[Material for the task]
*** Block opens ***
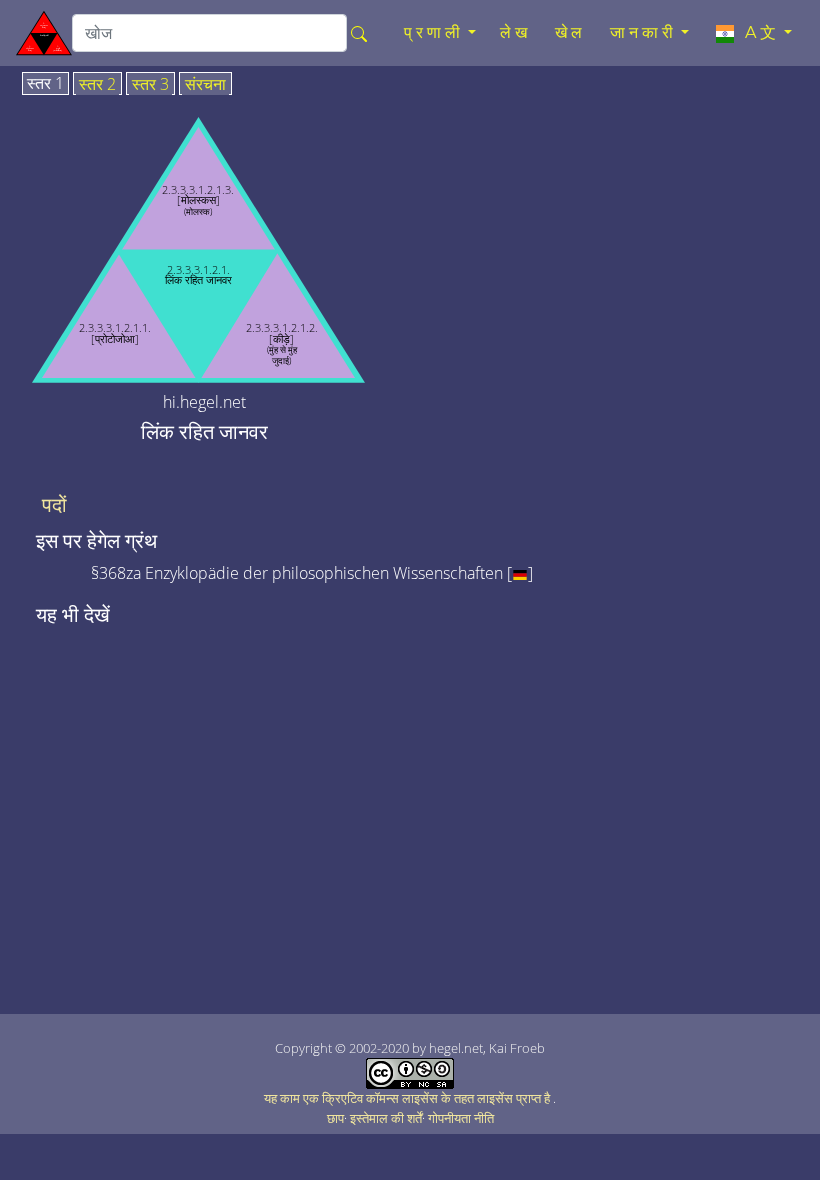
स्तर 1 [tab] (45, 84)
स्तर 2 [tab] (97, 85)
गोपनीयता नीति (461, 1118)
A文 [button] (758, 32)
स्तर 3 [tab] (150, 85)
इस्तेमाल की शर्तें (386, 1118)
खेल (570, 32)
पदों (54, 505)
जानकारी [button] (643, 32)
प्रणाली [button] (434, 32)
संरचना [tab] (205, 85)
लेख (515, 32)
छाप (335, 1118)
*** Block closes ***
Give back the whole listing as it stands, minus its pictures.

स्तर 1 [tab] (45, 84)
स्तर 2 [tab] (97, 85)
गोपनीयता नीति (461, 1118)
A文 [button] (758, 32)
स्तर 3 [tab] (150, 85)
इस्तेमाल की शर्तें (386, 1118)
खेल (570, 32)
पदों (54, 505)
जानकारी [button] (643, 32)
प्रणाली [button] (434, 32)
संरचना [tab] (205, 85)
लेख (515, 32)
छाप (335, 1118)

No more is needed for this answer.